Friday, 30 August 2013

What to do in case of forced evictions?

In pursuance of the struggle to stall the processes of eviction, Housing and Land Rights Network (HLRN), Delhi, has published a handbook in Hindi, English and Tamil titled, “What to do in case of a forced eviction”. The handbook, released by men and women who have faced forced eviction or are on the verge of it, elaborates upon the right to adequate housing and is a step towards educating the slum-dwellers about their rights. The book has sections that covers the rights of people in purview of state, national and international policies. It also details what compensation can be sought in case of forced evictions, steps that can be taken to prevent or counter forced evictions, and some contacts that can come in handy in case the affected dwellers need directions or help. Though the publication is produced considering the settlements in Delhi, it can be extended to support communities countering similar issues in rest of the country.

Too HIGH expectations?

In a high density city like Mumbai, vertical expansion is inevitable if land is to be available for everyone.  However, high rises mean heavy maintenance expenditures which the slum dwellers have to incur to pay for water bills, garbage collection, regular cleaning etc. Elevator  maintenance adds to it. In an article featured above, the developer is positive about slum dwellers moving into 23 floor buildings. He wants to balance the cost of maintenance by providing fix corpus and provision for part payment of maintenance for 10 years, “training” slum dwellers in using facilities like the elevators and bathrooms and thinks “they will have to learn to adapt to these socioeconomic changes”.  Are these too high expectations? Or wrong assumptions?
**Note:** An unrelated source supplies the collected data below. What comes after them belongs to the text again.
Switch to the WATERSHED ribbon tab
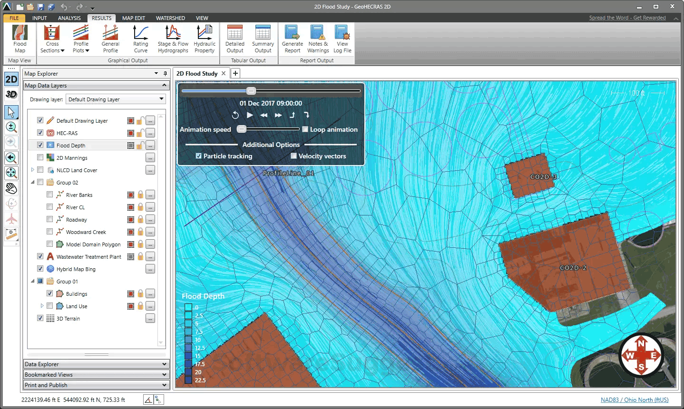This screenshot has height=409, width=684. [x=170, y=18]
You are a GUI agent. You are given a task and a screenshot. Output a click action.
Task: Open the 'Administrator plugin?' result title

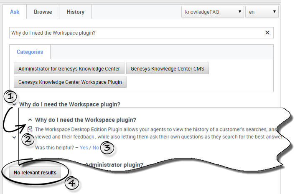pyautogui.click(x=114, y=165)
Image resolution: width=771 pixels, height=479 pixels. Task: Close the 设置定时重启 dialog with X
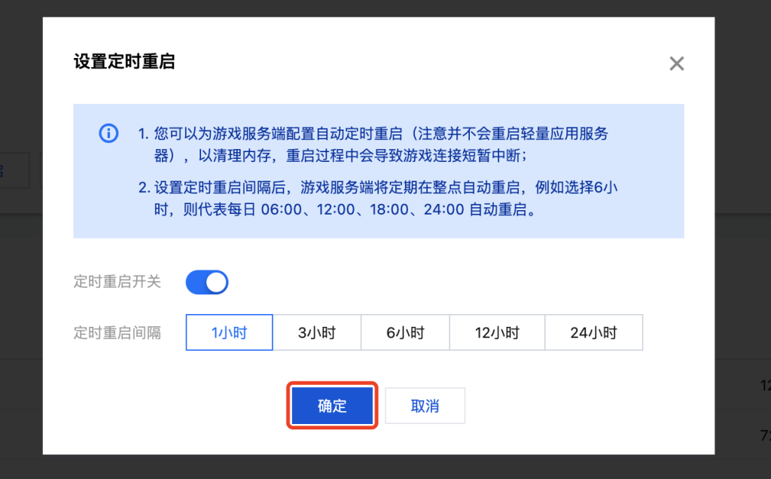677,63
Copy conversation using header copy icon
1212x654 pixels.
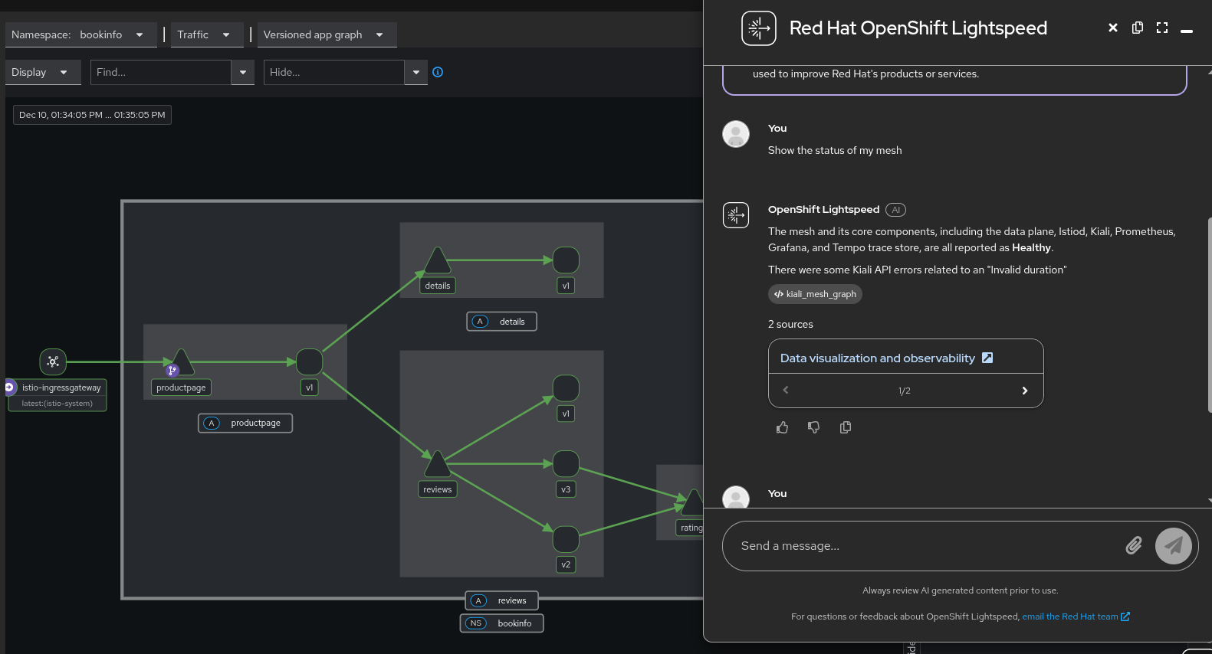pyautogui.click(x=1138, y=28)

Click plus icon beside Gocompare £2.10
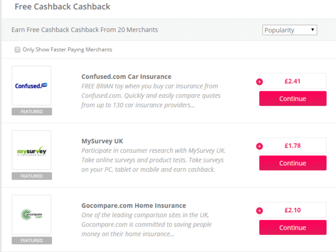(259, 211)
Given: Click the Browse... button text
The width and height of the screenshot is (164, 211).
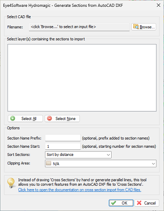Looking at the screenshot, I should 147,27.
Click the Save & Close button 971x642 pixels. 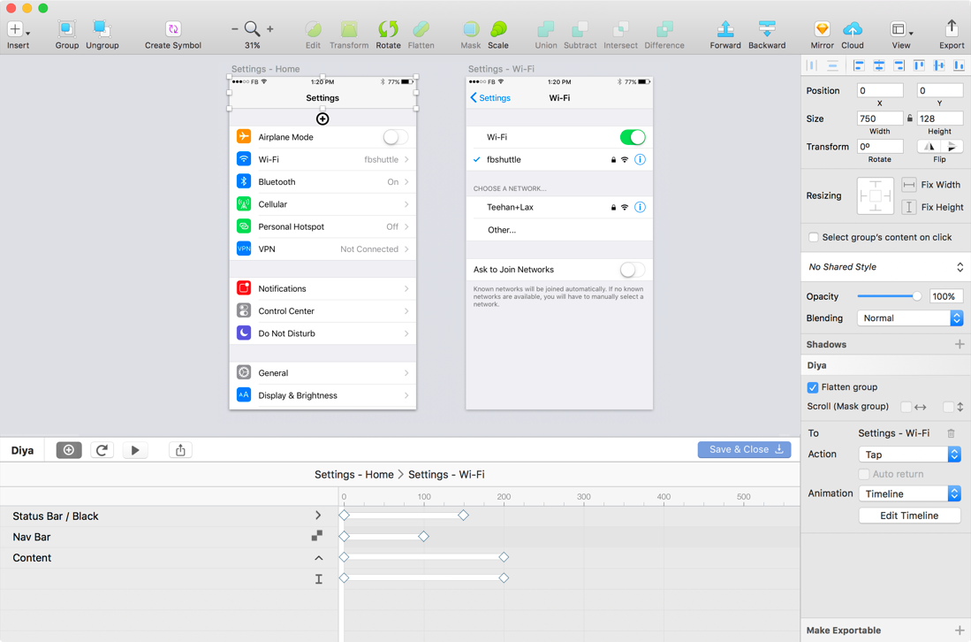[x=744, y=449]
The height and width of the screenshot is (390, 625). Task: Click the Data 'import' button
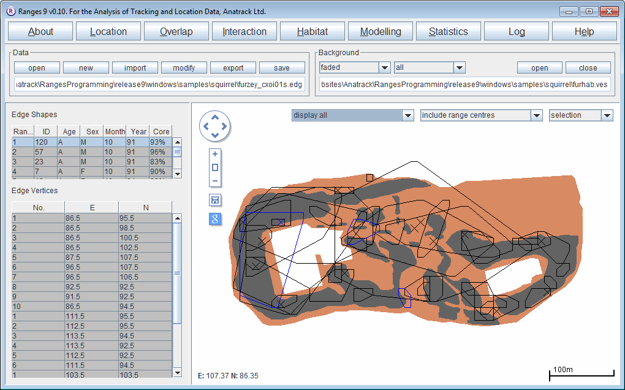pos(135,68)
Firstly, most families could be coming from economically vulnerable groups that might find the sudden rise in monthly expenses too taxing to handle and secondly, sudden change in socio-economic conditions are not easy to handle as compared to a gradual change.  Thus, the rehabilitation policies should also look at long term affects of the scheme and draft guidelines that will not jeopardize the future of affected families.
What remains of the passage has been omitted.